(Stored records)
▬▬▬▬▬▬▬▬▬▬

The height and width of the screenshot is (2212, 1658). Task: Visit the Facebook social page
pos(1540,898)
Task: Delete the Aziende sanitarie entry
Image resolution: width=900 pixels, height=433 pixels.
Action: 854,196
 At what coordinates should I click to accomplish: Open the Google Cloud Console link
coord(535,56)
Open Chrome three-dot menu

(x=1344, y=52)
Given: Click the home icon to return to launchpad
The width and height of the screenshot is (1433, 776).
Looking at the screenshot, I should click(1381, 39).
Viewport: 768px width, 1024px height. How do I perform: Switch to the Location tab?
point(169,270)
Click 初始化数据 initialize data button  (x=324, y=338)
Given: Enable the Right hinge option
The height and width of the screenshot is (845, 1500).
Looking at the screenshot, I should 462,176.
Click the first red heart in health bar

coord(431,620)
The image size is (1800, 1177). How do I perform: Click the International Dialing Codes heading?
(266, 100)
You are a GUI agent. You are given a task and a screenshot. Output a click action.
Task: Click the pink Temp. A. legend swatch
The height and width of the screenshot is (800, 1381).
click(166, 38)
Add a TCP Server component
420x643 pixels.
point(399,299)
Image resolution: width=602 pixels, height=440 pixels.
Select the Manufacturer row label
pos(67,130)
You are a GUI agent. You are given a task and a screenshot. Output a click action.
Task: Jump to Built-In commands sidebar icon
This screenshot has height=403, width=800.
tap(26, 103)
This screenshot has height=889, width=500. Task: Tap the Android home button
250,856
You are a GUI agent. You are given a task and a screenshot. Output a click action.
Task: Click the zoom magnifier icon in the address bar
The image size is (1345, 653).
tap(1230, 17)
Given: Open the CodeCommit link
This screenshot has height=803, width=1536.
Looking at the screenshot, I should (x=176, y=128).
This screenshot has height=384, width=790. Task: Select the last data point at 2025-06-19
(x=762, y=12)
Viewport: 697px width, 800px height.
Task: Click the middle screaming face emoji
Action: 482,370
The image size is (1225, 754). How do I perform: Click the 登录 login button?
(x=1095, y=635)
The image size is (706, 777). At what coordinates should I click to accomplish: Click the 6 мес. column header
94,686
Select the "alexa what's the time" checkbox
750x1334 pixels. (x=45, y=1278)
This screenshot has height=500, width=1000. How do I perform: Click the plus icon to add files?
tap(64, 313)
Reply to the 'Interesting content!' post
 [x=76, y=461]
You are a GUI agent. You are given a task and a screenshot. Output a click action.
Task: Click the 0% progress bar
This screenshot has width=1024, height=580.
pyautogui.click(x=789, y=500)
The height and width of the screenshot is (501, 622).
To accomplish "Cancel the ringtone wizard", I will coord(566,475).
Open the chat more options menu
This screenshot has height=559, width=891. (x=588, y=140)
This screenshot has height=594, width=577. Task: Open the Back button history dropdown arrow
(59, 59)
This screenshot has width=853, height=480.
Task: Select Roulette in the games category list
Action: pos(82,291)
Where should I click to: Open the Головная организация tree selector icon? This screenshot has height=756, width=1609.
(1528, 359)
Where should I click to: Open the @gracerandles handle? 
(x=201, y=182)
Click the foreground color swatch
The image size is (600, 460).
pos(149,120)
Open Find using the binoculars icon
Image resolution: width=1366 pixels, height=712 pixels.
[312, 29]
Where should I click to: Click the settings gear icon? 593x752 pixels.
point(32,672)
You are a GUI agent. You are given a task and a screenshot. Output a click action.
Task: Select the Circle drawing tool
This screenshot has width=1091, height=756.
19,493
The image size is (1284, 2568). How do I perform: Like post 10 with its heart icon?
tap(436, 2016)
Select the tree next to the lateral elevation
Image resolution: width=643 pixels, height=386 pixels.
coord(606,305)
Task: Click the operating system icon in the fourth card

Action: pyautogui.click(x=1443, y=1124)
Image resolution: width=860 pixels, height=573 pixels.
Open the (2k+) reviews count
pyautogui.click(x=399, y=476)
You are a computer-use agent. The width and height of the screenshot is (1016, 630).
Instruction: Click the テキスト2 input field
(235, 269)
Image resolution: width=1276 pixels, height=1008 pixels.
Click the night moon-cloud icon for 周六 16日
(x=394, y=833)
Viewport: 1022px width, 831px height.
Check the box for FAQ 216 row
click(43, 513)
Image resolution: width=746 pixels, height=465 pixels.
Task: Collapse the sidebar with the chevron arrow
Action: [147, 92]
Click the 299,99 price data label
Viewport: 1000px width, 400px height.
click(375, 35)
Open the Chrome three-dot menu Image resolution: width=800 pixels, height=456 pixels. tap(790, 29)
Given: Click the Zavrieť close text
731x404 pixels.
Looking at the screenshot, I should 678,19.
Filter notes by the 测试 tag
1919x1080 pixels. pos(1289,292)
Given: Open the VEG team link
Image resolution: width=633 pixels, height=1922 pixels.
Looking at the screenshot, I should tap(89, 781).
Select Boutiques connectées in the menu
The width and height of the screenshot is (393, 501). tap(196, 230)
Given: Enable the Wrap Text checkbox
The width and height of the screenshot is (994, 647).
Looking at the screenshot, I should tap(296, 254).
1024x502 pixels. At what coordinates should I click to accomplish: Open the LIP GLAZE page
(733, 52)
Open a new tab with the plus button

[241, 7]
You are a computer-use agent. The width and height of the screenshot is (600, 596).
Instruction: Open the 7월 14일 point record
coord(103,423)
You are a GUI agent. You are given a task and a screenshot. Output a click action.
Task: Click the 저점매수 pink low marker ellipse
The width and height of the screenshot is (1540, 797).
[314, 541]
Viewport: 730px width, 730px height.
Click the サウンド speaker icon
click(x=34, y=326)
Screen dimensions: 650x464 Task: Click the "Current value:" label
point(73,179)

▬▬▬▬▬▬▬▬▬▬

= Work instructions =
The answer must consist of each line from the entries that contains the string "computer".

= Output for this task =
You are a computer-use agent. The width and height of the screenshot is (1016, 630).
You are a computer-use agent. The width and height of the screenshot is (600, 596).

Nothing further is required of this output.